Data for the task -

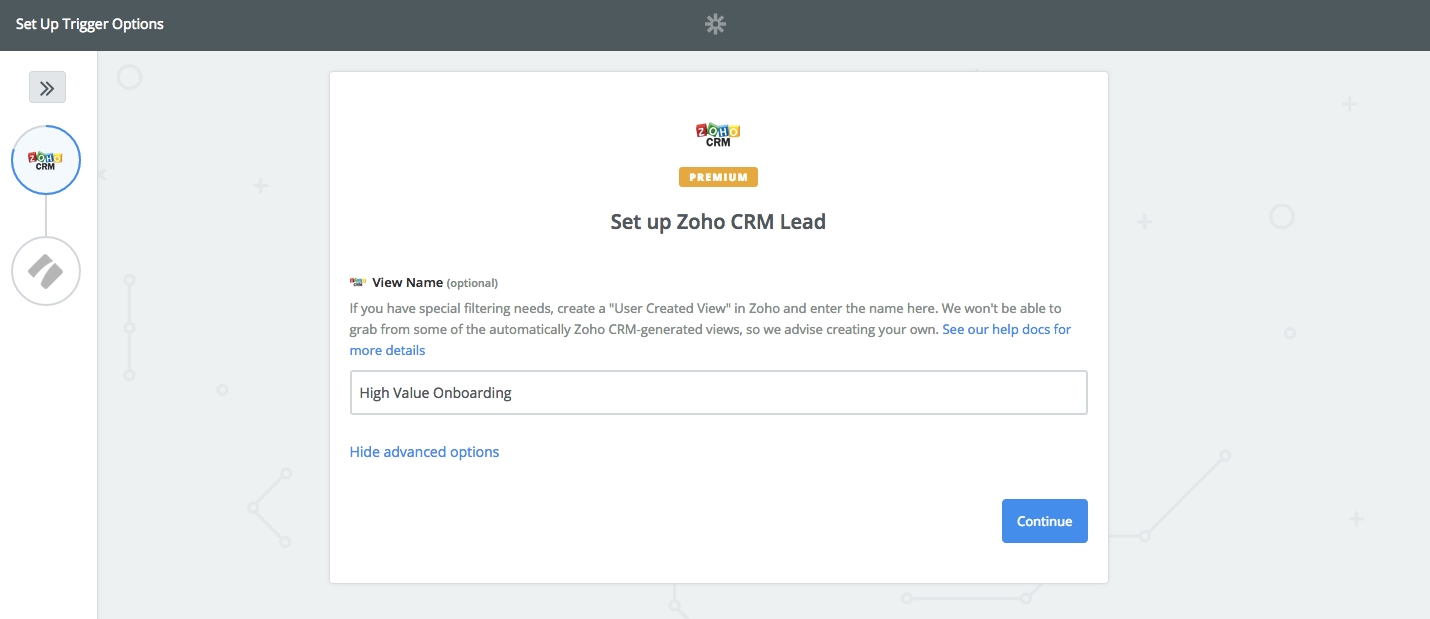Select the Zoho CRM trigger step circle

(x=46, y=160)
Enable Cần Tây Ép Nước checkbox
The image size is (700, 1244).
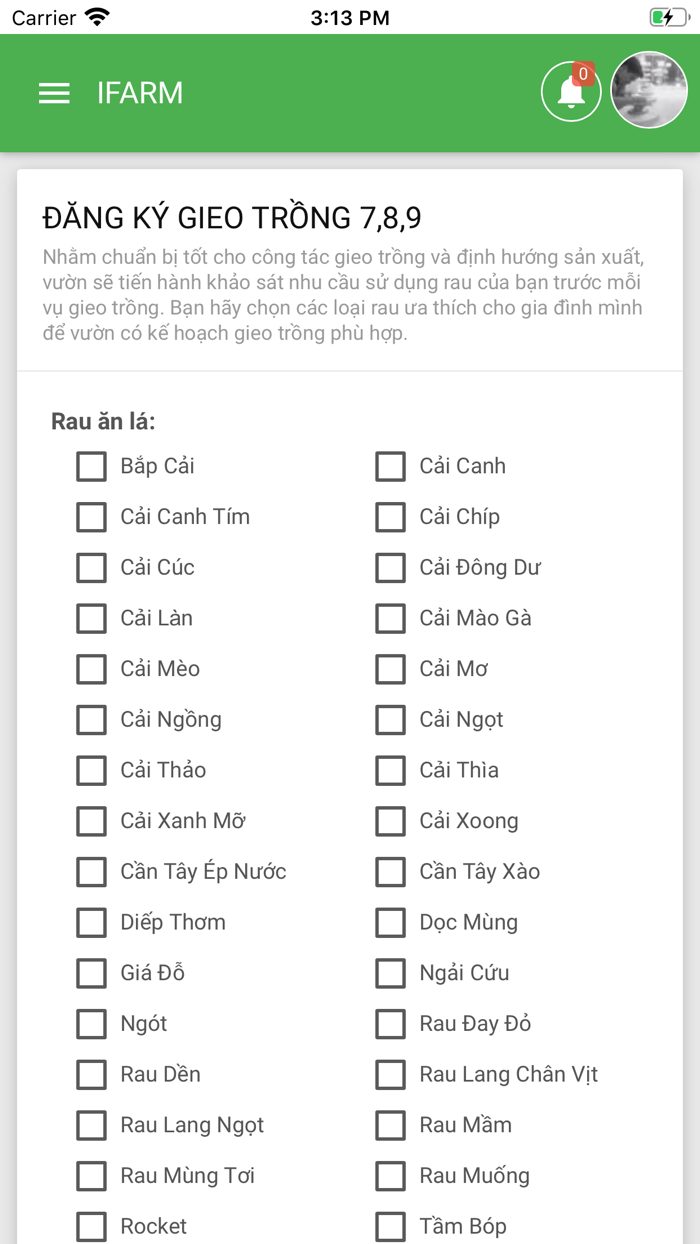92,872
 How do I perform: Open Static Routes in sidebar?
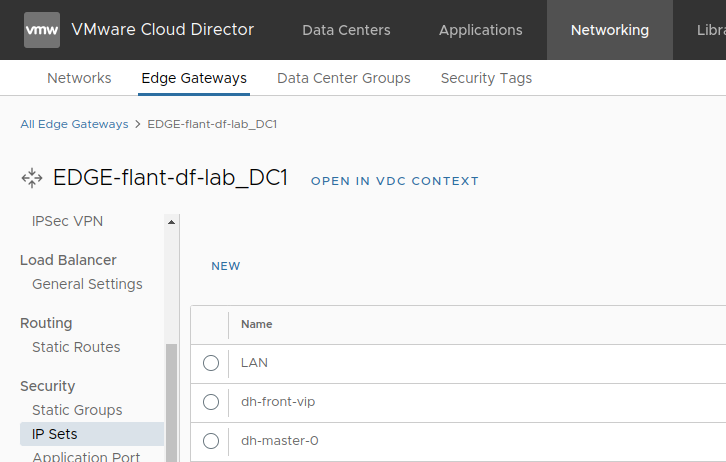point(76,347)
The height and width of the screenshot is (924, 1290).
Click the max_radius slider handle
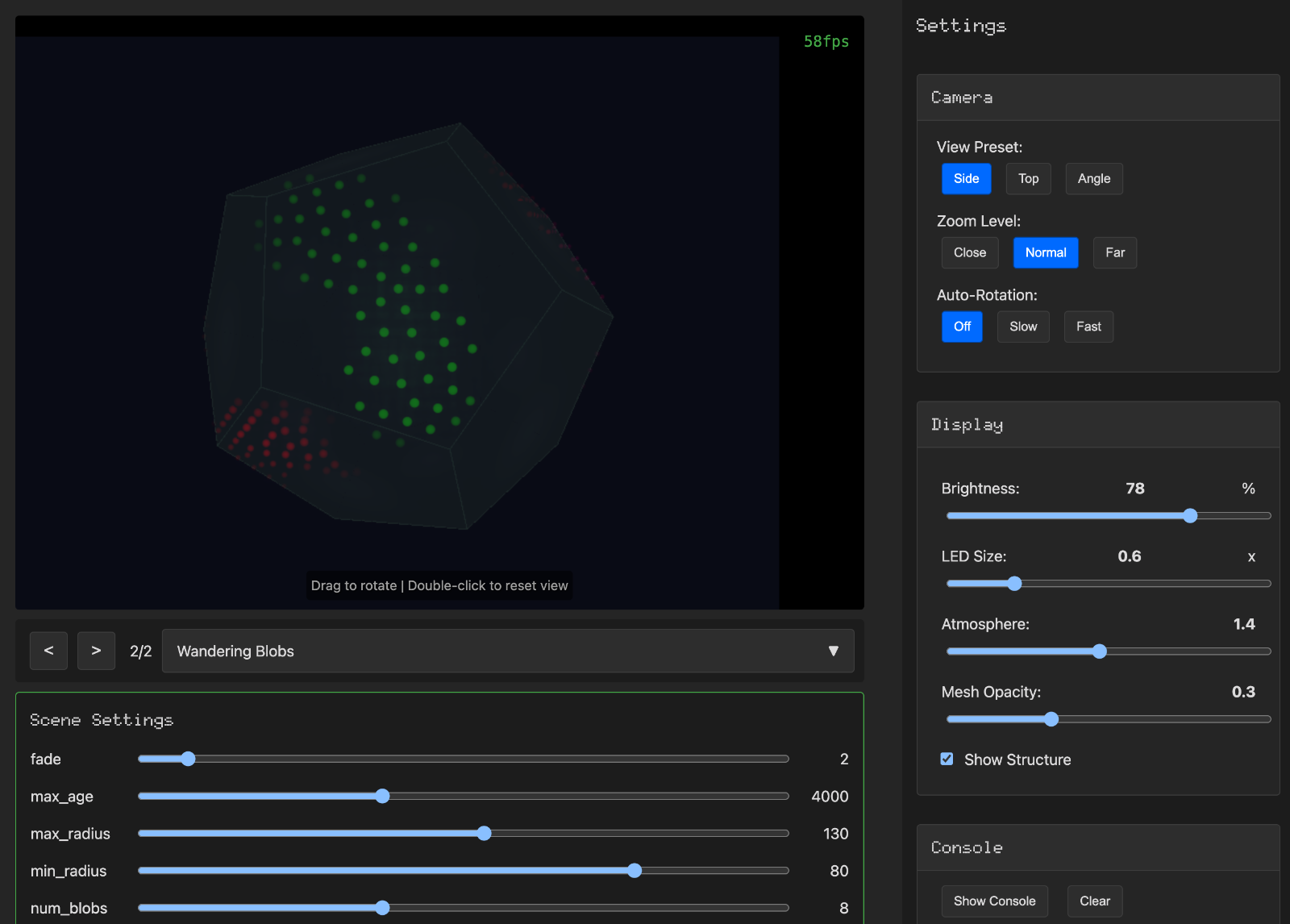pyautogui.click(x=484, y=834)
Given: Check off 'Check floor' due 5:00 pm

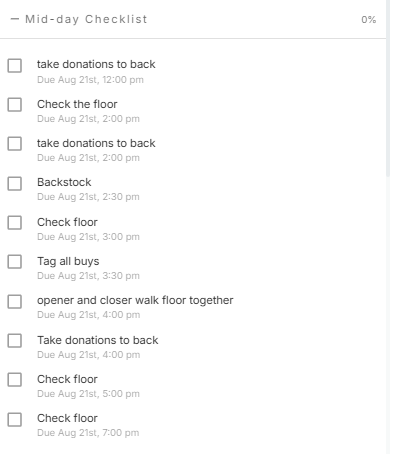Looking at the screenshot, I should point(15,379).
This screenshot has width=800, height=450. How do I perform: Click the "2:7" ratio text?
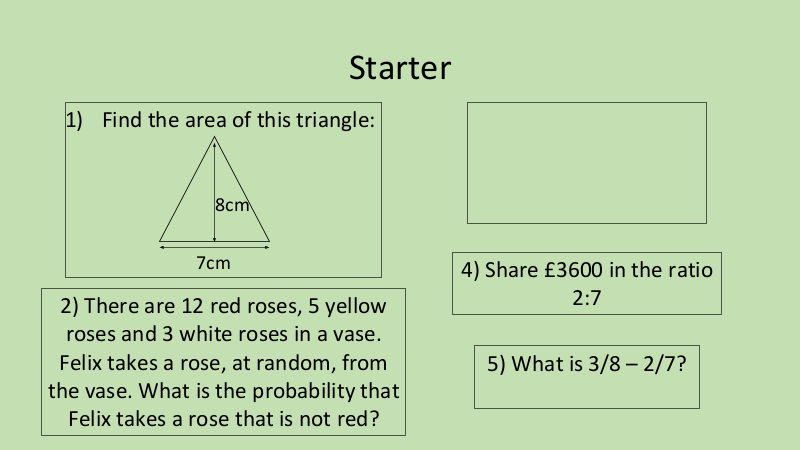(x=587, y=296)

Exercise goal - What you return should be the exact lines from the one containing "The height and" through the end of the listing above, both included, minus any pictures.

Result below -
The height and width of the screenshot is (924, 1290).
Click the max_radius slider handle
pyautogui.click(x=484, y=834)
Given: Check off 'Check floor' due 5:00 pm

Looking at the screenshot, I should point(15,379).
This screenshot has width=800, height=450. How do I perform: Click the "2:7" ratio text?
(x=587, y=296)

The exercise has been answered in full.